Tens of thousands of Benazir Bhutto supporters gathered in southern Pakistan on Saturday to hear her widowed husband address the first major campaign rally held by the opposition leader's party since her assassination.
Striving to fill the void left by the former prime minister, Asif Ali Zardari was expected to urge followers of her Pakistan People's Party to push for victory in Feb. 18 parliamentary elections.
The election is meant to restore democracy after years of military rule in Pakistan, and the PPP is widely expected to benefit from a sympathy vote over the liberal-minded leader's Dec. 27 killing in the garrison city of Rawalpindi.
The rally comes a day after Scotland Yard released its findings that a bomb, not a bullet, killed Bhutto as she left an election rally. That supported the conclusion of President Pervez Musharraf's government, which has blamed the Bhutto killing on a Taliban militant commander. But it is still disputed by Bhutto's party.
Party faithful mobilized at towns along the 70-mile route from Karachi and traveled to the historic town of Thatta for the rally.

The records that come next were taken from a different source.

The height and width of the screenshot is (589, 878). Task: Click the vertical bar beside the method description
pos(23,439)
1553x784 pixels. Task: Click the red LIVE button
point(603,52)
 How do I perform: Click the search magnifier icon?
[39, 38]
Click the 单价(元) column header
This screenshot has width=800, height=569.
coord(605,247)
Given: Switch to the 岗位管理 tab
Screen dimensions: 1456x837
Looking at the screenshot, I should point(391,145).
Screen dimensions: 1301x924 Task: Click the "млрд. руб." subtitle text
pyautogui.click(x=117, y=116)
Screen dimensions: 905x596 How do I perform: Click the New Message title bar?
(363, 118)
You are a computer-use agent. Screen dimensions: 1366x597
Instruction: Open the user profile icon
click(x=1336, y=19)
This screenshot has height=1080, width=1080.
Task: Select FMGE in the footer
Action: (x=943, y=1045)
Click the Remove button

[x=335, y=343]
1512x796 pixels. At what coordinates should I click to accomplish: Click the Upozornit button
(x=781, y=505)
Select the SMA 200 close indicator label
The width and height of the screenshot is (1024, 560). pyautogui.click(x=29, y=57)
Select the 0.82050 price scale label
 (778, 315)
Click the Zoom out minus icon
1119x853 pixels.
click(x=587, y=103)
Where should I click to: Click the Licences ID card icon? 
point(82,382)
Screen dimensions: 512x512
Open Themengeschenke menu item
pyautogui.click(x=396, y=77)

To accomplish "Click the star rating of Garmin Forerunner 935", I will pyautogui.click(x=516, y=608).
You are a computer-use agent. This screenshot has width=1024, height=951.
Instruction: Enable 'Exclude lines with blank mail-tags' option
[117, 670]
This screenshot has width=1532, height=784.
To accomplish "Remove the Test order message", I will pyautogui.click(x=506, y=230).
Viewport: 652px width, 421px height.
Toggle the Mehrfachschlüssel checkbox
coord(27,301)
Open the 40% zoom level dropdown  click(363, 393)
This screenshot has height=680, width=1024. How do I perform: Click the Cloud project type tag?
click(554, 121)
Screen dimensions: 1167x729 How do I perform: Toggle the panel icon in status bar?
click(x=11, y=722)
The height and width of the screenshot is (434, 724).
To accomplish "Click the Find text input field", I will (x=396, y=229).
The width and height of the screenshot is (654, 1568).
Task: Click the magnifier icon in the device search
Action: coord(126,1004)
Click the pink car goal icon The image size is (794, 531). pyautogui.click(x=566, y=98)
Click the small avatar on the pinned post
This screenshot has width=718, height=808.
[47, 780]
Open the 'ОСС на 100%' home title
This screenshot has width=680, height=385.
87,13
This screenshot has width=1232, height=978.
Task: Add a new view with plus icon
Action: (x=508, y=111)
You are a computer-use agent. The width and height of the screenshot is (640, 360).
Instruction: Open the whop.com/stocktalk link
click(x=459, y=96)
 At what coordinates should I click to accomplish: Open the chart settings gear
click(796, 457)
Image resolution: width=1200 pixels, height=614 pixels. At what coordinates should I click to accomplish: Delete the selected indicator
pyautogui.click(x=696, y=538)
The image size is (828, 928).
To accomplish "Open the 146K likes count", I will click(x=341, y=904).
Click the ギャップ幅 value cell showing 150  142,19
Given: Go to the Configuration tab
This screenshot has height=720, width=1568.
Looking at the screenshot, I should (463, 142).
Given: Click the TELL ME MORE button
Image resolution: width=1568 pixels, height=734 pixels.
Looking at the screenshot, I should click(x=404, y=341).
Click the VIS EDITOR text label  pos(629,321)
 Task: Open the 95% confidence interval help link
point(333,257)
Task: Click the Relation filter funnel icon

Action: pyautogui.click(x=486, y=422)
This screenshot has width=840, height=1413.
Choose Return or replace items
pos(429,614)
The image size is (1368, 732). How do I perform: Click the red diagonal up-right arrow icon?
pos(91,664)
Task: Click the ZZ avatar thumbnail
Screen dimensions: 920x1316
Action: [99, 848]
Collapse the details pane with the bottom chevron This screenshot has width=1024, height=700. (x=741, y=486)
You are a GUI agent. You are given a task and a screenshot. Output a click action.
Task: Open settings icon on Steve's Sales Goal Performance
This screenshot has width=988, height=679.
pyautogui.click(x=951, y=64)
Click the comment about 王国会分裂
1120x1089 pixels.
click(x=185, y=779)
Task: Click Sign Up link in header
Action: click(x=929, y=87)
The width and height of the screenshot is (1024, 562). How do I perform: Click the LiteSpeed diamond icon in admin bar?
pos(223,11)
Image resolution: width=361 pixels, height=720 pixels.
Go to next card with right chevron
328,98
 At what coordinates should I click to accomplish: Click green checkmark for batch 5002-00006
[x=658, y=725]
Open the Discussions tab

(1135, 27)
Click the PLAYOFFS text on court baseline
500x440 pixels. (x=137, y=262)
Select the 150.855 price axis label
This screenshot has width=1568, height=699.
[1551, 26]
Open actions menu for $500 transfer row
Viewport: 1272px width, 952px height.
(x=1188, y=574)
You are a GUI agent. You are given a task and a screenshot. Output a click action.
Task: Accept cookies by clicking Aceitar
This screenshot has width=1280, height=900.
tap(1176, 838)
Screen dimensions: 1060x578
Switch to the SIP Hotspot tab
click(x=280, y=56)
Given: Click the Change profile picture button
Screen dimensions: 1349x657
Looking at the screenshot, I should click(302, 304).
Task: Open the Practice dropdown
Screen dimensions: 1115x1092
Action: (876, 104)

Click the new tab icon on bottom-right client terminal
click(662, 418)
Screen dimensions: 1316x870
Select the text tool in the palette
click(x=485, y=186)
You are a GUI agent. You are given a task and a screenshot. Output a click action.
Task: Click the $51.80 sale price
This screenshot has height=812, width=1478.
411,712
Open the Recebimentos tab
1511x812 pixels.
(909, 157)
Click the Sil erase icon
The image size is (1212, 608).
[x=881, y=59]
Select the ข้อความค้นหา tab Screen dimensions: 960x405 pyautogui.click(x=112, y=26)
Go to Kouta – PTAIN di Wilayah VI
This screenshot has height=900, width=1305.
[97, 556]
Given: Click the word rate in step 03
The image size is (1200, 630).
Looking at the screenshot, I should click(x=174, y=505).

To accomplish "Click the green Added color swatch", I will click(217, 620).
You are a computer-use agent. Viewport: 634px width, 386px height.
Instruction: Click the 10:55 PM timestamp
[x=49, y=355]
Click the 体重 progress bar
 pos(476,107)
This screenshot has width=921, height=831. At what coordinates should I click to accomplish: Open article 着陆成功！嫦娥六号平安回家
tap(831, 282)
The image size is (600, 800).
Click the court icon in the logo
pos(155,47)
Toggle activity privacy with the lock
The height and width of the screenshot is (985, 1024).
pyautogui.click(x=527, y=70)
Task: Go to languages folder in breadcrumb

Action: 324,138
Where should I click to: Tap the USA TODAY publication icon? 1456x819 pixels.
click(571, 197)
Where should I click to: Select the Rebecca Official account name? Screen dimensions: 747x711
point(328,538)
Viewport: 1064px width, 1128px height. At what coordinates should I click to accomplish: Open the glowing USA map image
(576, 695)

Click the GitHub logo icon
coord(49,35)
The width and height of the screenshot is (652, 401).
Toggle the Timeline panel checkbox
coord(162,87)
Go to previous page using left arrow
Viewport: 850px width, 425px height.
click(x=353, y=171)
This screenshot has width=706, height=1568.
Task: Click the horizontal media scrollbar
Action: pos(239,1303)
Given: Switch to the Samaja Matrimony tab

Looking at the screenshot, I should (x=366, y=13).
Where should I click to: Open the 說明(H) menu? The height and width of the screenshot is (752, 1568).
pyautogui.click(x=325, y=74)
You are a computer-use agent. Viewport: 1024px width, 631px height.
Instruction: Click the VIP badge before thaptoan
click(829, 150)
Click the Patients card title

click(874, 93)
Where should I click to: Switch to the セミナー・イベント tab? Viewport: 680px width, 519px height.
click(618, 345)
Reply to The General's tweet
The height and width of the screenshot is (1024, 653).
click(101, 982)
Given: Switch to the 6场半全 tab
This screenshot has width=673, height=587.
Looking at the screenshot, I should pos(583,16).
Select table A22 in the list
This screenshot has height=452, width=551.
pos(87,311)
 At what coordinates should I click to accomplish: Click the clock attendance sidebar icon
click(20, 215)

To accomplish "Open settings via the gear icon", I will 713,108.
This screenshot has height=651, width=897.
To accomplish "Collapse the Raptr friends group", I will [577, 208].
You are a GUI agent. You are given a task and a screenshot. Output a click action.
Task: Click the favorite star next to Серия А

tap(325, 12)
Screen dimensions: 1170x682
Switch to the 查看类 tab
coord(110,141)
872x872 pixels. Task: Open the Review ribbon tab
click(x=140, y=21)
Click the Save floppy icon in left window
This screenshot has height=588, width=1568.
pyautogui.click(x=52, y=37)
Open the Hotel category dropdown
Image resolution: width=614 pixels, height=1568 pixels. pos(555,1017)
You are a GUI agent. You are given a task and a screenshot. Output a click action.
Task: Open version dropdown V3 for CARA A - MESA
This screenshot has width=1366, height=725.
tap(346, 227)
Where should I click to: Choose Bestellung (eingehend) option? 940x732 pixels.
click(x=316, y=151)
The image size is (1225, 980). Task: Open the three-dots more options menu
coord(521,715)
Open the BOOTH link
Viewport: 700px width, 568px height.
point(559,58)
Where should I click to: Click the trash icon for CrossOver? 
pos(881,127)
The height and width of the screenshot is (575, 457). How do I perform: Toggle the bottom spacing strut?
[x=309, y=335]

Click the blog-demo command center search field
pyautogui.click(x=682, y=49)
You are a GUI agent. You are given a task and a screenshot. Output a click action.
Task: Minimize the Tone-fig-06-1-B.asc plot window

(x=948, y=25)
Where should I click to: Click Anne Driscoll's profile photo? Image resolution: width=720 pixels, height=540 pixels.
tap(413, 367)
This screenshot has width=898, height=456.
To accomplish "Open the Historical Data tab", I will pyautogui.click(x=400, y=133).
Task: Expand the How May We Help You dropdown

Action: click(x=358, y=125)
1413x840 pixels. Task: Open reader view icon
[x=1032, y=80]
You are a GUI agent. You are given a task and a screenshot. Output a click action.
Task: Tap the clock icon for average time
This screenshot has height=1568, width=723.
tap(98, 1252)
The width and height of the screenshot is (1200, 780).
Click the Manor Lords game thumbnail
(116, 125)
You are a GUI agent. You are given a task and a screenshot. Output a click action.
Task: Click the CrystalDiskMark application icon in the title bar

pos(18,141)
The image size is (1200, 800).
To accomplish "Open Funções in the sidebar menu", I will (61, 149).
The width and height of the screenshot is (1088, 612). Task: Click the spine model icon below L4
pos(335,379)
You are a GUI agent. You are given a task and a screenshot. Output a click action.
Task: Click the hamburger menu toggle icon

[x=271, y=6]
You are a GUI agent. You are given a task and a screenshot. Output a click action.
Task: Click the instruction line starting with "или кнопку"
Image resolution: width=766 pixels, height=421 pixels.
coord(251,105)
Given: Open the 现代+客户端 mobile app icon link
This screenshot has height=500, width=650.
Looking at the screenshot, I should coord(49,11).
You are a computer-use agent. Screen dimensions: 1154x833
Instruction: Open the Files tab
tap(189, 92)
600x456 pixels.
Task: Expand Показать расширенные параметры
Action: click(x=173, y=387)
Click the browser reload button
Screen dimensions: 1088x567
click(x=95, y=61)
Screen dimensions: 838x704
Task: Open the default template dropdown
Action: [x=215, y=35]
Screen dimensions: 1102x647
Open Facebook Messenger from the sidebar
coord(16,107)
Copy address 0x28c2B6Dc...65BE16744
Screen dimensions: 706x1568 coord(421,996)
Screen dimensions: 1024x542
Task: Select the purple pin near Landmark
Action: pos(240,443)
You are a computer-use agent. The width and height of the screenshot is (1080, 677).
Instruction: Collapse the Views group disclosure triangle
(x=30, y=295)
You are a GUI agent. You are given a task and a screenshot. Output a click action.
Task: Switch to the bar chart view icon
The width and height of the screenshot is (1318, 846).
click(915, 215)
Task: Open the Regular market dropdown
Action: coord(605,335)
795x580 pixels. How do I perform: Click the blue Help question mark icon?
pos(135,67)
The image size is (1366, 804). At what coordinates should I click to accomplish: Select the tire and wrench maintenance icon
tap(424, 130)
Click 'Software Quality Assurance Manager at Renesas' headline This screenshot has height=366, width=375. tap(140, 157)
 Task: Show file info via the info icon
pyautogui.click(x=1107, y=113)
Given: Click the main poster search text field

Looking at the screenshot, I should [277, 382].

Police said about 2,000 officers were deployed to secure the sports stadium where Zardari would make his speech later Saturday.
‘We will avenge the blood of Benazir’
More than 30,000 people gathered inside and tens of thousands more were disembarking off hundreds of buses and trucks festooned with PPP flags that crammed the road near the stadium. The attendance surpassed that of any rally in the election campaign so far.
"We will avenge the blood of Benazir. We don't have bombs. We are not terrorists, but we have political power and we will capitalize on this political power to avenge the death of Benazir," said Haji Jaffar, 75, a retired teacher and People's Party member.
"The passion and love for the PPP has increased after Benazir's assassination. The people who were not with us yesterday are with us now," he said.
Still, it remains to be seen if Zardari can unite the party and dispel public doubts over his track record. He was labeled "Mr. 10 Percent" over his alleged pilfering of state funds and demands for kickbacks during Bhutto's two administrations in the late 1980s and 1990s.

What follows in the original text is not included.